- **What is required**
Give back the records in full, with every line exactly as it was.

Data entries
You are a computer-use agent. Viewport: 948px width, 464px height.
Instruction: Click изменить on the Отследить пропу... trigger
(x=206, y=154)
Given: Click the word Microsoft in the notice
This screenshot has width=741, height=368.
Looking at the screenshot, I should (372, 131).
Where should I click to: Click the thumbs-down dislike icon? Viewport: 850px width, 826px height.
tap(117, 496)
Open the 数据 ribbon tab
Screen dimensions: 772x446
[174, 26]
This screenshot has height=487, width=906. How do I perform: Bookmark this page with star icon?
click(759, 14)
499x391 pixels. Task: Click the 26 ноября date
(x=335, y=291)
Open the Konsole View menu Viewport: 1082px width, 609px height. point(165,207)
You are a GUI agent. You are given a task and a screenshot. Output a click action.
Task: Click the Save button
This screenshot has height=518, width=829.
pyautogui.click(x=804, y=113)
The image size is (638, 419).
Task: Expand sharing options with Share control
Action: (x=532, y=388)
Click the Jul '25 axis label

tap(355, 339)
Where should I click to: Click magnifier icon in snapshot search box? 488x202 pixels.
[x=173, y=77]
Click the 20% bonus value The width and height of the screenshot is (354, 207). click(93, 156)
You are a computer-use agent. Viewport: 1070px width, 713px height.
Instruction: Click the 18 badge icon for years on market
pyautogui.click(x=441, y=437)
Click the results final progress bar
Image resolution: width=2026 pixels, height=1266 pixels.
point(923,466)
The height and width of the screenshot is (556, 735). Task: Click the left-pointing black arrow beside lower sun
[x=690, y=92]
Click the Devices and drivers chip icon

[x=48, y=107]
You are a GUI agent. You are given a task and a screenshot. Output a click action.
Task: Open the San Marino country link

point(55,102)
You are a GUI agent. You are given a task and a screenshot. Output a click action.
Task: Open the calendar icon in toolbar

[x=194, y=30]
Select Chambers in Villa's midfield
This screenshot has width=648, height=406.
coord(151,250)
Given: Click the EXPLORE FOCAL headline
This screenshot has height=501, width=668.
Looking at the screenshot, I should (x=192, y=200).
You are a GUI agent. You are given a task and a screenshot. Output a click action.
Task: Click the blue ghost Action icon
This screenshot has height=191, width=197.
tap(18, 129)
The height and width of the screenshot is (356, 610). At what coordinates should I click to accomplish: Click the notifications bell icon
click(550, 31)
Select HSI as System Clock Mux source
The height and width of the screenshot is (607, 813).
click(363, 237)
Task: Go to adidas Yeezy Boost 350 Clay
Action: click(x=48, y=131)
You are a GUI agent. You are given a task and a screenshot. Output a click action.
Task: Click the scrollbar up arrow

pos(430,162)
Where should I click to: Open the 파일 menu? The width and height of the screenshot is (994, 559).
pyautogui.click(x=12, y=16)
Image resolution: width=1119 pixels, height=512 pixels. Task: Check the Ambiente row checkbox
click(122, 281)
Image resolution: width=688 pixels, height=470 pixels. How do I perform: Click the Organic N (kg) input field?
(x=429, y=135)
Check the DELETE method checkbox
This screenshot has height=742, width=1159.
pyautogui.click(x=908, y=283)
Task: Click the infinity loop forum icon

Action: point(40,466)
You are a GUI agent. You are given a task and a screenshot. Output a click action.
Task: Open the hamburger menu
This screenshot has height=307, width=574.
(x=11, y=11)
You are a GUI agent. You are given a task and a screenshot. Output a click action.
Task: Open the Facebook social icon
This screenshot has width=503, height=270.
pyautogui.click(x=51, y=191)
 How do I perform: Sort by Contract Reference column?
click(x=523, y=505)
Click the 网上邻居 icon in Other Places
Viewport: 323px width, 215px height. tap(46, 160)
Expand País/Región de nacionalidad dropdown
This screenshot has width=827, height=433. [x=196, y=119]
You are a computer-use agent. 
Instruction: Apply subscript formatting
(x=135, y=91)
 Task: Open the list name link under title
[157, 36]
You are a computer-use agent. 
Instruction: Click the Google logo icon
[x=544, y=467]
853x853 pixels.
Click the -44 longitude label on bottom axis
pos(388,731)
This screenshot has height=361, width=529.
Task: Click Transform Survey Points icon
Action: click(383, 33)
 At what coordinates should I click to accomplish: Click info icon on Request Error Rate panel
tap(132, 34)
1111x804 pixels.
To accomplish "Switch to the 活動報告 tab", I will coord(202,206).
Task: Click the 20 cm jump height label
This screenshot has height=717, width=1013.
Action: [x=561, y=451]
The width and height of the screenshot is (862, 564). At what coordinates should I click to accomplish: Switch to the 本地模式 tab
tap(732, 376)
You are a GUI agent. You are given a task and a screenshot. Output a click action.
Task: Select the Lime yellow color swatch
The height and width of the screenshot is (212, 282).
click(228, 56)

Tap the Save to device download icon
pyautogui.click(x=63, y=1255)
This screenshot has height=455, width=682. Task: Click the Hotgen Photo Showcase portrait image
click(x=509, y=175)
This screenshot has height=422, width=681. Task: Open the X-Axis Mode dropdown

- **Response**
You are a computer-use agent. Viewport: 948px width, 464px height.
Instruction: Click изменить on the Отследить пропу... trigger
(x=206, y=154)
Given: Click the word Microsoft in the notice
This screenshot has width=741, height=368.
Looking at the screenshot, I should (372, 131).
Where should I click to: Click the thumbs-down dislike icon? Viewport: 850px width, 826px height.
tap(117, 496)
Open the 数据 ribbon tab
Screen dimensions: 772x446
[174, 26]
This screenshot has height=487, width=906. How do I perform: Bookmark this page with star icon?
click(759, 14)
499x391 pixels. Task: Click the 26 ноября date
(x=335, y=291)
Open the Konsole View menu Viewport: 1082px width, 609px height. point(165,207)
You are a GUI agent. You are given a task and a screenshot. Output a click action.
Task: Click the Save button
This screenshot has height=518, width=829.
pyautogui.click(x=804, y=113)
The image size is (638, 419).
Task: Expand sharing options with Share control
Action: (x=532, y=388)
Click the Jul '25 axis label

tap(355, 339)
Where should I click to: Click magnifier icon in snapshot search box? 488x202 pixels.
[x=173, y=77]
Click the 20% bonus value The width and height of the screenshot is (354, 207). click(93, 156)
You are a computer-use agent. Viewport: 1070px width, 713px height.
Instruction: Click the 18 badge icon for years on market
pyautogui.click(x=441, y=437)
Click the results final progress bar
Image resolution: width=2026 pixels, height=1266 pixels.
point(923,466)
The height and width of the screenshot is (556, 735). Task: Click the left-pointing black arrow beside lower sun
[x=690, y=92]
Click the Devices and drivers chip icon

[x=48, y=107]
You are a GUI agent. You are given a task and a screenshot. Output a click action.
Task: Open the San Marino country link

point(55,102)
You are a GUI agent. You are given a task and a screenshot. Output a click action.
Task: Open the calendar icon in toolbar

[x=194, y=30]
Select Chambers in Villa's midfield
This screenshot has width=648, height=406.
coord(151,250)
Given: Click the EXPLORE FOCAL headline
This screenshot has height=501, width=668.
Looking at the screenshot, I should (x=192, y=200).
You are a GUI agent. You are given a task and a screenshot. Output a click action.
Task: Click the blue ghost Action icon
This screenshot has height=191, width=197.
tap(18, 129)
The height and width of the screenshot is (356, 610). At what coordinates should I click to accomplish: Click the notifications bell icon
click(550, 31)
Select HSI as System Clock Mux source
The height and width of the screenshot is (607, 813).
click(363, 237)
Task: Go to adidas Yeezy Boost 350 Clay
Action: click(x=48, y=131)
You are a GUI agent. You are given a task and a screenshot. Output a click action.
Task: Click the scrollbar up arrow

pos(430,162)
Where should I click to: Open the 파일 menu? The width and height of the screenshot is (994, 559).
pyautogui.click(x=12, y=16)
Image resolution: width=1119 pixels, height=512 pixels. Task: Check the Ambiente row checkbox
click(122, 281)
Image resolution: width=688 pixels, height=470 pixels. How do I perform: Click the Organic N (kg) input field?
(x=429, y=135)
Check the DELETE method checkbox
This screenshot has height=742, width=1159.
pyautogui.click(x=908, y=283)
Task: Click the infinity loop forum icon

Action: point(40,466)
You are a GUI agent. You are given a task and a screenshot. Output a click action.
Task: Open the hamburger menu
This screenshot has height=307, width=574.
(x=11, y=11)
You are a GUI agent. You are given a task and a screenshot. Output a click action.
Task: Open the Facebook social icon
This screenshot has width=503, height=270.
pyautogui.click(x=51, y=191)
 How do I perform: Sort by Contract Reference column?
click(x=523, y=505)
Click the 网上邻居 icon in Other Places
Viewport: 323px width, 215px height. tap(46, 160)
Expand País/Región de nacionalidad dropdown
This screenshot has width=827, height=433. [x=196, y=119]
You are a computer-use agent. 
Instruction: Apply subscript formatting
(x=135, y=91)
 Task: Open the list name link under title
[157, 36]
You are a computer-use agent. 
Instruction: Click the Google logo icon
[x=544, y=467]
853x853 pixels.
Click the -44 longitude label on bottom axis
pos(388,731)
This screenshot has height=361, width=529.
Task: Click Transform Survey Points icon
Action: click(383, 33)
 At what coordinates should I click to accomplish: Click info icon on Request Error Rate panel
tap(132, 34)
1111x804 pixels.
To accomplish "Switch to the 活動報告 tab", I will coord(202,206).
Task: Click the 20 cm jump height label
This screenshot has height=717, width=1013.
Action: [x=561, y=451]
The width and height of the screenshot is (862, 564). At what coordinates should I click to accomplish: Switch to the 本地模式 tab
tap(732, 376)
You are a GUI agent. You are given a task and a screenshot. Output a click action.
Task: Select the Lime yellow color swatch
The height and width of the screenshot is (212, 282).
click(228, 56)

Tap the Save to device download icon
pyautogui.click(x=63, y=1255)
This screenshot has height=455, width=682. Task: Click the Hotgen Photo Showcase portrait image
click(x=509, y=175)
This screenshot has height=422, width=681. Task: Open the X-Axis Mode dropdown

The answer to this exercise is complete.